4 thoughts on “April Conference Report: Methodologies in Victorian Studies

  1. Thanks so much for this post Jen! I am again so sorry to have missed out on so many great disability studies papers at VSAWC. I loved reading this though, and realizing that all of those folks have contributed to the digital archive! I love the idea of people’s work being more accessible through resources like the site and blogging.

    It was an embarrassment of riches to have so many conferences to choose from in April, and a bummer that we all inevitably have to miss some. I was at the annual CUNY Victorian Studies conference on Friday, on “Inventing Victorian Race” (http://victorian.commons.gc.cuny.edu/), and particularly enjoyed Patrick Brantlinger’s keynote (so many great images) and Aviva Briefel’s paper on the significance of cutting off hands as punishment in the Congo–there’s certainly a disability studies perspective in there somewhere.

    1. We were also sorry that you weren’t there, Karen! But your disability reader was mentioned at one of the disability panels as a wonderful site that we had all contributed to.
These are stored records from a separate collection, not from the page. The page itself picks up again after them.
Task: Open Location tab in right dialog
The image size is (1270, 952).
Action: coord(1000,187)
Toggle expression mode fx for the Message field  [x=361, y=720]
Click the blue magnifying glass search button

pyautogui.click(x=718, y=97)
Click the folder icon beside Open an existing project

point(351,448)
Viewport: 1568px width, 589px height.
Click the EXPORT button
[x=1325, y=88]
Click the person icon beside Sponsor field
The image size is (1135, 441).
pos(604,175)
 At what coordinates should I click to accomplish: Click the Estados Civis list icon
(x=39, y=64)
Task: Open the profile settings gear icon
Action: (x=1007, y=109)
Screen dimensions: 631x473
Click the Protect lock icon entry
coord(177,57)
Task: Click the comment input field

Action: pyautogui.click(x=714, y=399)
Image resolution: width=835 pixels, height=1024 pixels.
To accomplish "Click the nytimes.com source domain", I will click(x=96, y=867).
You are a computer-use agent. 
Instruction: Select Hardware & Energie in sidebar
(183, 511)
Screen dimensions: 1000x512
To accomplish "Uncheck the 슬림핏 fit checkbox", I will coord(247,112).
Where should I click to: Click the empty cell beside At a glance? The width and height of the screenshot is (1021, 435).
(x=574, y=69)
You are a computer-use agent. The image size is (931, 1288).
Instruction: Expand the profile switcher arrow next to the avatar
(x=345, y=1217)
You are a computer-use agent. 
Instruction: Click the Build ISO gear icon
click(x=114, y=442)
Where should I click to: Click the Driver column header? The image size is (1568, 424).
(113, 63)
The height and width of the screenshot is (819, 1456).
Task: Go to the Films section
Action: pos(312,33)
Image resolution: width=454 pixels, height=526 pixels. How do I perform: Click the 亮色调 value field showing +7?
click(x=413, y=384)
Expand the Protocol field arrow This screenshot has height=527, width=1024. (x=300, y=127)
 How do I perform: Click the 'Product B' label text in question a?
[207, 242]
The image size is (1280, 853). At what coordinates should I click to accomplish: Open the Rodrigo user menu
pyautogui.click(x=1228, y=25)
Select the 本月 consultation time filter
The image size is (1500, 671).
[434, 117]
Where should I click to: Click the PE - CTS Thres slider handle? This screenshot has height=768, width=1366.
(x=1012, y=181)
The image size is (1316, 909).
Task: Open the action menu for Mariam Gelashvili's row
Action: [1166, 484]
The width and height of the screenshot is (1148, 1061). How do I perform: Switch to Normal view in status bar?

  2. The Western conference sounds really interesting, Jen. Was there any talk of Victorian literature and contemporary critical theory? I ask because I’ve been finding a lot of studies lately that seem to suggest certain Victorian writers have “anticipated” Derrida or Foucault or Levinas, etc. and I’m finding such readings a bit troubling. If we’re locating such arguments in Victorian writers already (and I suppose that too is debatable), then what is the utility, I wonder, of tacking them together with contemporary critical theorists? I’m not suggesting that there is nothing useful about this exercise, but I’m not sure where it gets us, exactly.

    1. There actually wasn’t any talk about contemporary critical theory that I can recall at the Victorianists’ Workshop conference, which may be interesting in itself! I’d be interested in looking at some of those studies you are referencing, Tara, that argue for some kind of Victorian priority or purchase on contemporary critical concepts. I wonder how the scholars themselves frame the utility of yoking together the Victorian writer and the 20th century theorist.